__What to do__.
This task calls for every entry below to be repeated exactly.

__Extracted data__.

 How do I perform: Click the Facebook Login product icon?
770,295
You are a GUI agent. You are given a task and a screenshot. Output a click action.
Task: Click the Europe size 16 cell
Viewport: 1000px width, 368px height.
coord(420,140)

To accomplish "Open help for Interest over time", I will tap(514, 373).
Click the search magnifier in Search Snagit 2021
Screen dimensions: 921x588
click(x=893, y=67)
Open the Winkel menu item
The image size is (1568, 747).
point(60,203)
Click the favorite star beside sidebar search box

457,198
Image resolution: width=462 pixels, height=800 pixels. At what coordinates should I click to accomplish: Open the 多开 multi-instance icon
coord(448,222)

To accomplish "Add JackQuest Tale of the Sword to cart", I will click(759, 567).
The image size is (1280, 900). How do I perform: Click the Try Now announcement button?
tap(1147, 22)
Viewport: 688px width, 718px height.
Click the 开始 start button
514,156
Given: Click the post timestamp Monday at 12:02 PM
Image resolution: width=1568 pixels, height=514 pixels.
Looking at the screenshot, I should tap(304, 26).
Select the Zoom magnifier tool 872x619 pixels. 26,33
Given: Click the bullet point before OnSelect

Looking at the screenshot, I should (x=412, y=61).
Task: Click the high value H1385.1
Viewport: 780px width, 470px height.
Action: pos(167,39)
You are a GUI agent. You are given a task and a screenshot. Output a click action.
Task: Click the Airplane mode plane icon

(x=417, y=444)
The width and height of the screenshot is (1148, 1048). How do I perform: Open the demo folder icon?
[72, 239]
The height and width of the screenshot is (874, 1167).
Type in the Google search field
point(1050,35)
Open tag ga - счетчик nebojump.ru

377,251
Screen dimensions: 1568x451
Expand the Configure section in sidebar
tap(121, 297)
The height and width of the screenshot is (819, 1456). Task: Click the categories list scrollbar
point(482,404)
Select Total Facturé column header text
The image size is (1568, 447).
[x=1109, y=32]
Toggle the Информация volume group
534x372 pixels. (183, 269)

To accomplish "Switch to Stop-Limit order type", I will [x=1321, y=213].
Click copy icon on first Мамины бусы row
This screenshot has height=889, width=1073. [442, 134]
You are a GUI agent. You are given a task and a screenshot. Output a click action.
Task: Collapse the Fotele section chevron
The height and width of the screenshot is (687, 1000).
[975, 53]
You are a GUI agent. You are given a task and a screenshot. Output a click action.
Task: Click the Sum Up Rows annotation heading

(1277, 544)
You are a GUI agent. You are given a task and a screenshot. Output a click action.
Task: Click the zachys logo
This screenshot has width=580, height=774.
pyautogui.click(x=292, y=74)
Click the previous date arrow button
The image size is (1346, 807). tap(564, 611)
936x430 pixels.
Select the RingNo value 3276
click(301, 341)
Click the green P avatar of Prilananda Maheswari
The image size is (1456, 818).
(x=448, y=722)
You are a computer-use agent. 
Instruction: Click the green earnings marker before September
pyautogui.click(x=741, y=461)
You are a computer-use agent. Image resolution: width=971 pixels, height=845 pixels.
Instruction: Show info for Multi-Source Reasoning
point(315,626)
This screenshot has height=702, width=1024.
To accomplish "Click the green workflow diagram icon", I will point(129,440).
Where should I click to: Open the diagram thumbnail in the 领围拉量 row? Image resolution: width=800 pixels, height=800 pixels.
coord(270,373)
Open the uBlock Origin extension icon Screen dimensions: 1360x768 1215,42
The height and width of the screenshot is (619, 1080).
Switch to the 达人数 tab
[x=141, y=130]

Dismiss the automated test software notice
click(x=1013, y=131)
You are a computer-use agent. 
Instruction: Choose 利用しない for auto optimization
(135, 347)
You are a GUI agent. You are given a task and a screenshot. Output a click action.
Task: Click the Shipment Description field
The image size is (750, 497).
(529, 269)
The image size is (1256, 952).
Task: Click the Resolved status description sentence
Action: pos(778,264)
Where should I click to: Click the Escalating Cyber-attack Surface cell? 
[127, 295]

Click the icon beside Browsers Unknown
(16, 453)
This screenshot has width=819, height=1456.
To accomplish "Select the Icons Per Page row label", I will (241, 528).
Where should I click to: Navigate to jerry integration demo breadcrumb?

__Answer box__.
 How do I perform: Click the Facebook Login product icon?
770,295
You are a GUI agent. You are given a task and a screenshot. Output a click action.
Task: Click the Europe size 16 cell
Viewport: 1000px width, 368px height.
coord(420,140)

To accomplish "Open help for Interest over time", I will tap(514, 373).
Click the search magnifier in Search Snagit 2021
Screen dimensions: 921x588
click(x=893, y=67)
Open the Winkel menu item
The image size is (1568, 747).
point(60,203)
Click the favorite star beside sidebar search box

457,198
Image resolution: width=462 pixels, height=800 pixels. At what coordinates should I click to accomplish: Open the 多开 multi-instance icon
coord(448,222)

To accomplish "Add JackQuest Tale of the Sword to cart", I will click(759, 567).
The image size is (1280, 900). How do I perform: Click the Try Now announcement button?
tap(1147, 22)
Viewport: 688px width, 718px height.
Click the 开始 start button
514,156
Given: Click the post timestamp Monday at 12:02 PM
Image resolution: width=1568 pixels, height=514 pixels.
Looking at the screenshot, I should tap(304, 26).
Select the Zoom magnifier tool 872x619 pixels. 26,33
Given: Click the bullet point before OnSelect

Looking at the screenshot, I should (x=412, y=61).
Task: Click the high value H1385.1
Viewport: 780px width, 470px height.
Action: pos(167,39)
You are a GUI agent. You are given a task and a screenshot. Output a click action.
Task: Click the Airplane mode plane icon

(x=417, y=444)
The width and height of the screenshot is (1148, 1048). How do I perform: Open the demo folder icon?
[72, 239]
The height and width of the screenshot is (874, 1167).
Type in the Google search field
point(1050,35)
Open tag ga - счетчик nebojump.ru

377,251
Screen dimensions: 1568x451
Expand the Configure section in sidebar
tap(121, 297)
The height and width of the screenshot is (819, 1456). Task: Click the categories list scrollbar
point(482,404)
Select Total Facturé column header text
The image size is (1568, 447).
[x=1109, y=32]
Toggle the Информация volume group
534x372 pixels. (183, 269)

To accomplish "Switch to Stop-Limit order type", I will [x=1321, y=213].
Click copy icon on first Мамины бусы row
This screenshot has height=889, width=1073. [442, 134]
You are a GUI agent. You are given a task and a screenshot. Output a click action.
Task: Collapse the Fotele section chevron
The height and width of the screenshot is (687, 1000).
[975, 53]
You are a GUI agent. You are given a task and a screenshot. Output a click action.
Task: Click the Sum Up Rows annotation heading

(1277, 544)
You are a GUI agent. You are given a task and a screenshot. Output a click action.
Task: Click the zachys logo
This screenshot has width=580, height=774.
pyautogui.click(x=292, y=74)
Click the previous date arrow button
The image size is (1346, 807). tap(564, 611)
936x430 pixels.
Select the RingNo value 3276
click(301, 341)
Click the green P avatar of Prilananda Maheswari
The image size is (1456, 818).
(x=448, y=722)
You are a computer-use agent. 
Instruction: Click the green earnings marker before September
pyautogui.click(x=741, y=461)
You are a computer-use agent. Image resolution: width=971 pixels, height=845 pixels.
Instruction: Show info for Multi-Source Reasoning
point(315,626)
This screenshot has height=702, width=1024.
To accomplish "Click the green workflow diagram icon", I will point(129,440).
Where should I click to: Open the diagram thumbnail in the 领围拉量 row? Image resolution: width=800 pixels, height=800 pixels.
coord(270,373)
Open the uBlock Origin extension icon Screen dimensions: 1360x768 1215,42
The height and width of the screenshot is (619, 1080).
Switch to the 达人数 tab
[x=141, y=130]

Dismiss the automated test software notice
click(x=1013, y=131)
You are a computer-use agent. 
Instruction: Choose 利用しない for auto optimization
(135, 347)
You are a GUI agent. You are given a task and a screenshot. Output a click action.
Task: Click the Shipment Description field
The image size is (750, 497).
(529, 269)
The image size is (1256, 952).
Task: Click the Resolved status description sentence
Action: pos(778,264)
Where should I click to: Click the Escalating Cyber-attack Surface cell? 
[127, 295]

Click the icon beside Browsers Unknown
(16, 453)
This screenshot has width=819, height=1456.
To accomplish "Select the Icons Per Page row label", I will (241, 528).
Where should I click to: Navigate to jerry integration demo breadcrumb?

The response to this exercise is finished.